= Mnogovershinny =

Urban locality in Khabarovsk Krai, Russia

Mnogovershinny (Многовершинный) is an urban-type settlement in Nikolayevsky District, Khabarovsk Krai, Russia. Population: 1371 (2024 census);

== History ==

=== Under the Soviet Union ===
The area around the village was discovered in 1959, with detailed geological exploration beginning in 1964.

The village of Mnogovershinny was founded in 1963, following the discovery of golden deposits by Soviet authorities. But only in 1967 would the first houses in Entuziastov Street pop up, bringing in some permanent residents in the area.

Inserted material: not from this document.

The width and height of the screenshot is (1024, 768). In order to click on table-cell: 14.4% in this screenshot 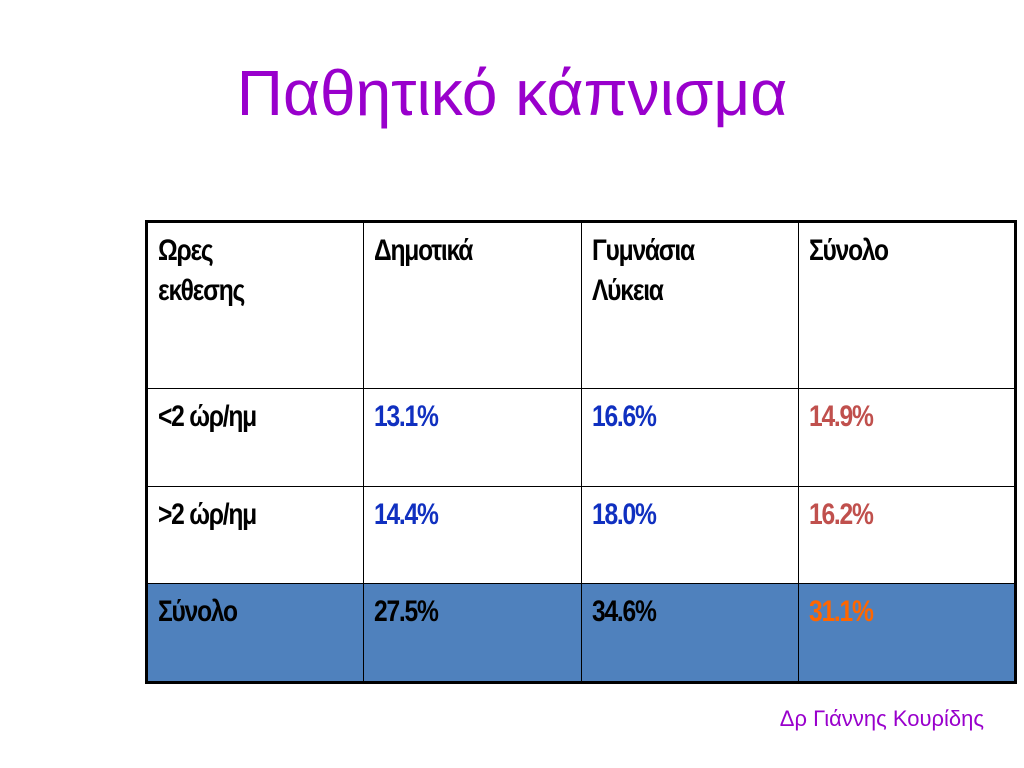, I will do `click(472, 534)`.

=== Under the Russian Federation ===
Despite the gold being discovered almost 30 years earlier, only in 1991 would the Nizhneamursky Mining and Processing Plant mine the very first ounce of gold at the Mnogovershinnoye deposit, leading to the creation of a miners' settlement of about 4,000 people around the deposit. This split the population in an urban and a work-force demographic. Despite initial success, in 1997, Nizhneamursky GOK was closed due to lack of funds for development, as well as poor technical and financial indicators. The license for gold mining at the Mnogovershinnoye deposit was revoked, up until 1999, when following the acquisition of the deposit by Highland Gold Mining and the formation of JSC Mnogovershinnoye, gold mining was resumed.

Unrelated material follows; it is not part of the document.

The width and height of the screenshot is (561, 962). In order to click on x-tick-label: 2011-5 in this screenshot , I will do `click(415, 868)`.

The company increased its gold extraction compared to its predecessor, and in 2021, JSC Mnogovershinnoye had increased gold production by 36.2%. The company's revenue for 2022 amounted to more than 36 billion rubles.

However, in February 2022, urban residents in the area voiced their dissatisfaction with the policies of the mining company, as in their opinion, the company's new management was pursuing a deliberate policy of "squeezing" local residents out of the organization to replace them with shift workers.

In 2023, JSC Mnogovershinnoye took 84th place in the Forbes rating of "100 Largest Russian Companies by Net Profit", contributing to the growth of the village.

== Geography ==
The village is located in the upper reaches of the Ul River (left tributary of the Amur ), 105 km northwest of Nikolaevsk-on-Amur.

The relief of the site is mountainous. Geomorphologically, it is located in the southeastern part of the Mevachan ridge. The highest point of the territory is Mount Orel, 1097 m high, located approximately 6 km to the south-southwest. The highest point is Mount Mnogovershinnaya, 943 m high. The lowest points are located in the valley of the Levyi Ul River and are approximately 300 m.